Dataset entries

****

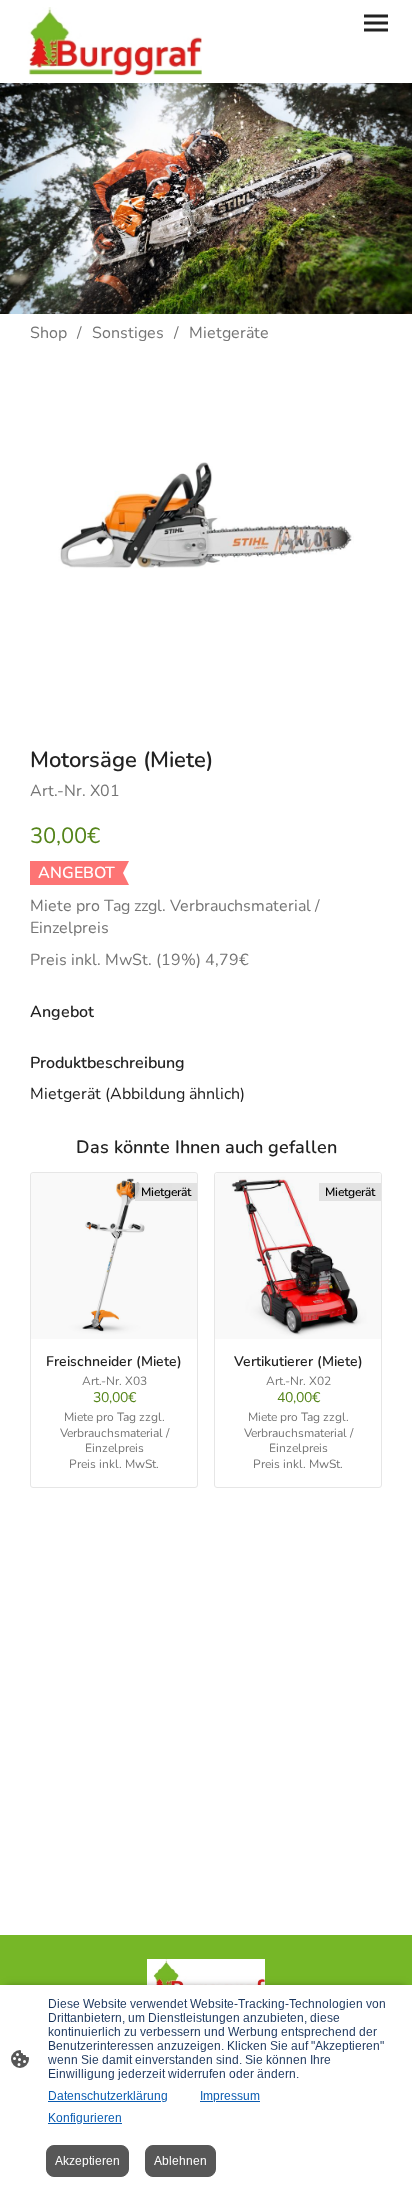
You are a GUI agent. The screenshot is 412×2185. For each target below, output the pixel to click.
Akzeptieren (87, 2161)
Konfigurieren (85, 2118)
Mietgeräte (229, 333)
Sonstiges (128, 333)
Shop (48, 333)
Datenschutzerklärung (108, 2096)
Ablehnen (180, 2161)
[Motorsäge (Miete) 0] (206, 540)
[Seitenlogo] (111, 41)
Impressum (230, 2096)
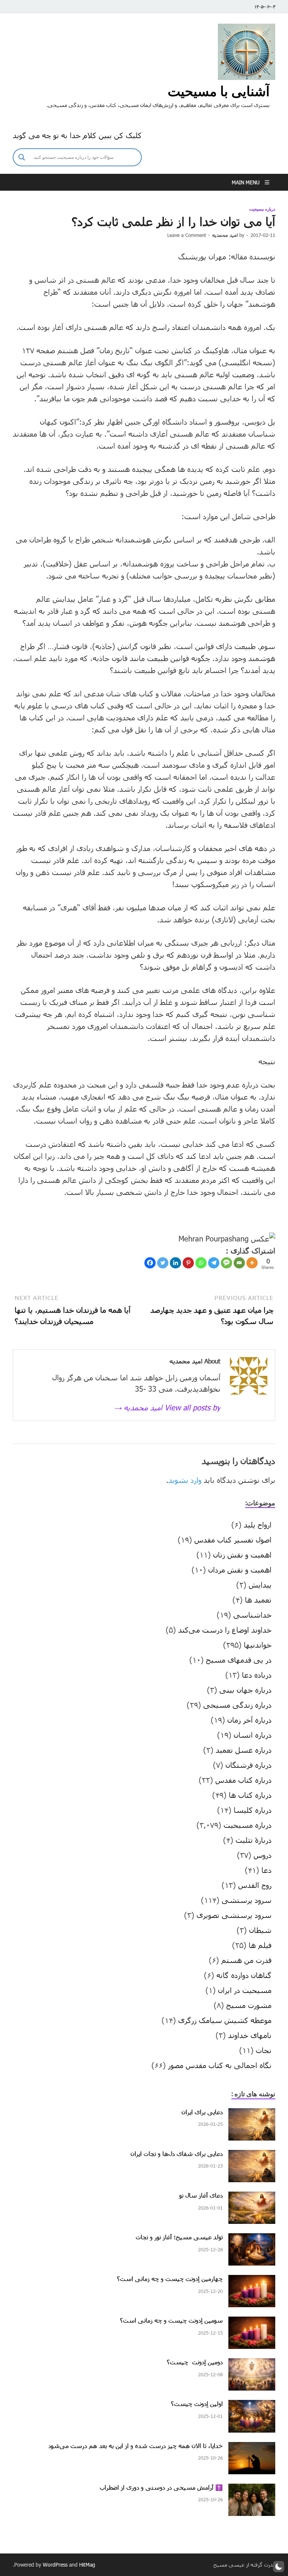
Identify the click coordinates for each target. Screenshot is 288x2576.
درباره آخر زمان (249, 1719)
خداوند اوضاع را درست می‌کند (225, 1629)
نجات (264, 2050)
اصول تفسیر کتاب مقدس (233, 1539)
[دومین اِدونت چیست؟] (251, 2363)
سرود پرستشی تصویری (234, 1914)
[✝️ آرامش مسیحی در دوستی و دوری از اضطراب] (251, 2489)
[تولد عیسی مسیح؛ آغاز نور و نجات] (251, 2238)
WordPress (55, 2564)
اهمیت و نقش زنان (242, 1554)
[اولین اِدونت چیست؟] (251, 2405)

****

→ **YOUR ASSIGNMENT**
Scan each line of the entries above for the word "click" and report how many lines contain it, with nothing else.

→ **TASK RESPONSE**
2